Former MP claims daughter excluded from school over his pro-Brexit stance

An eight-year-old girl was asked to leave her London school just weeks after the 2016 EU referendum because of her father’s prominent role in the campaign to leave the European Union, the former MP Douglas Carswell has disclosed.
Writing in Anthony Seldon’s book The Brexit Effect, 2016–2026, which is being serialised in The Independent, Mr Carswell says the decision was part of a “relentless, personal and nasty” backlash against those who led the Vote Leave campaign. “A few weeks after the result, my eight-year-old daughter was asked to leave her London school,” he writes. The former UKIP and Conservative MP describes the episode as an “unprovoked” act of hostility, adding that the real acrimony of the referendum erupted not before the vote but afterward.
Mr Carswell claims that before the referendum, Leave supporters were “dismissed as eccentrics”, but that in its wake “the media recast us as racist extremists or even Kremlin stooges”. He disputes reports of a post-Brexit surge in hate crime, writing: “We were told Brexit caused a nonexistent surge in hate crime.” The demonisation, he argues, was directed not only at prominent campaigners but also at their families.

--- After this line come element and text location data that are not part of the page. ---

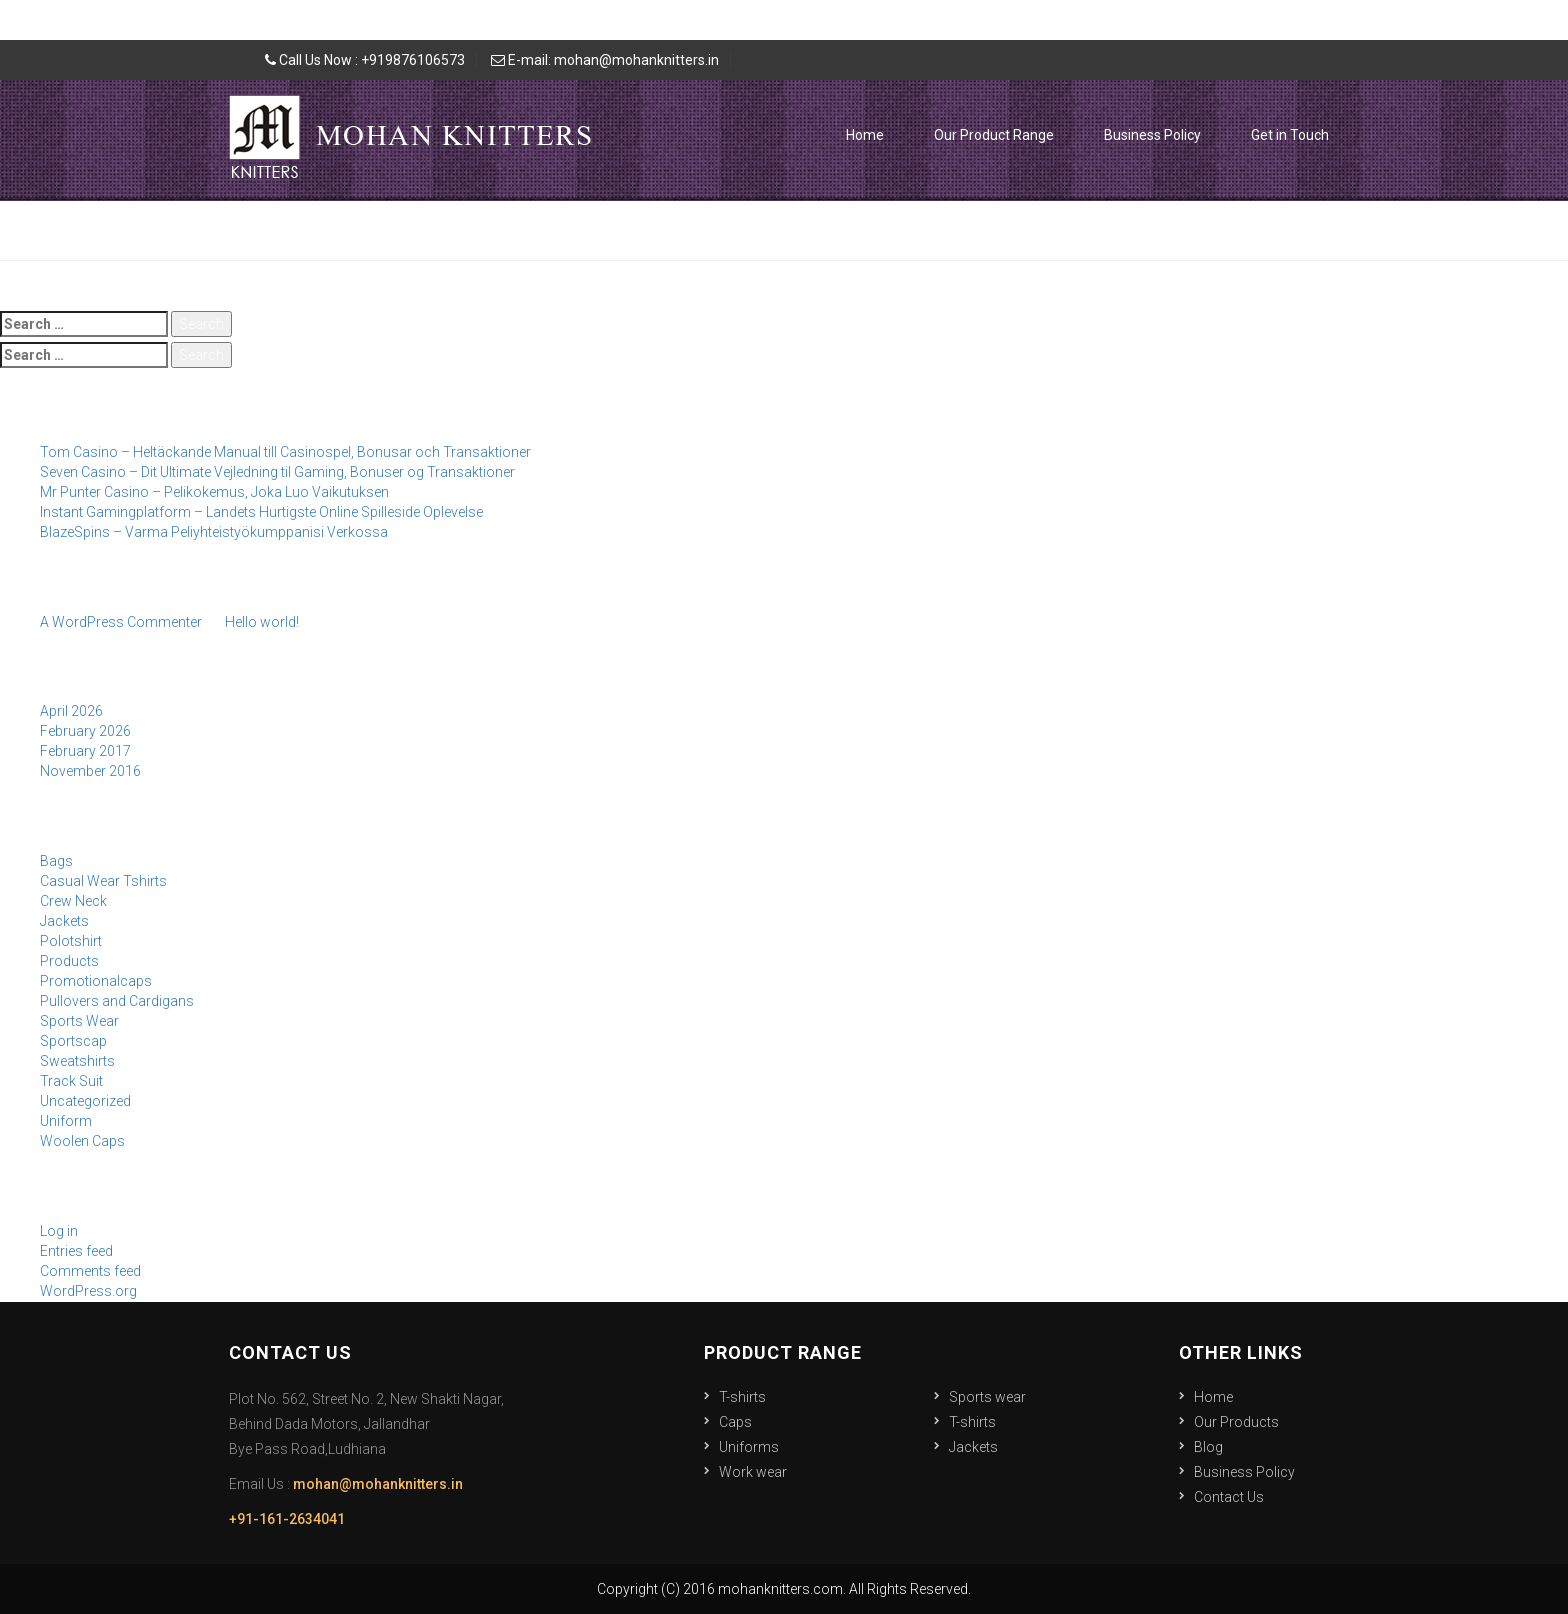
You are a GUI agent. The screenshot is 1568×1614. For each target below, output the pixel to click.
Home (865, 135)
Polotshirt (71, 941)
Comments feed (90, 1271)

Schools have become a focal point for the wider social division that followed the referendum. Teachers have reported increased anxiety among pupils, with some children misunderstanding political events and worrying about European friends. Parents have been observed shouting at staff and other children in playgrounds, reflecting a broader societal anger. In one separate but related case, Lambeth Council – a Remain-supporting area – has blamed Brexit for proposed primary school closures due to declining pupil numbers, a claim that has drawn criticism from opponents who say the council should focus on its own shortcomings.

Brexit leadership under fire
Mr Carswell, who co-founded the Vote Leave campaign and served as an MP from 2005 to 2017, writes that he was “elated” when the campaign won. But he reserves his harshest criticism for those who led it. He accuses Boris Johnson and Michael Gove of “making a mess of it within hours” at the post-victory press conference, where they appeared “shifty, almost apologetic”. He says the two then “fell out”, with Mr Gove “knifing” Mr Johnson, allowing Theresa May to become prime minister. Britain, he argues, is “still living with the consequences of the witless way she managed Britain’s Brexit negotiations”.
Mr Johnson did not fare any better when he succeeded her, Mr Carswell claims. “After becoming prime minister and a commanding Commons majority with a pledge to ‘get Brexit done’, Boris Johnson had a golden opportunity for transformative reform. Yet he failed at every turn. Instead of securing our borders, he left them wide open.”
Mr Carswell, who defected from the Conservatives to UKIP in 2014 and later moved to the United States, where he has served since 2021 as president and CEO of the Mississippi Center for Public Policy, summarises his frustration with the post-referendum political class: “Vote Leave might have gained us self-government. We have yet to govern ourselves well. Britain might have left the EU. Tragically, we still have the European disease.”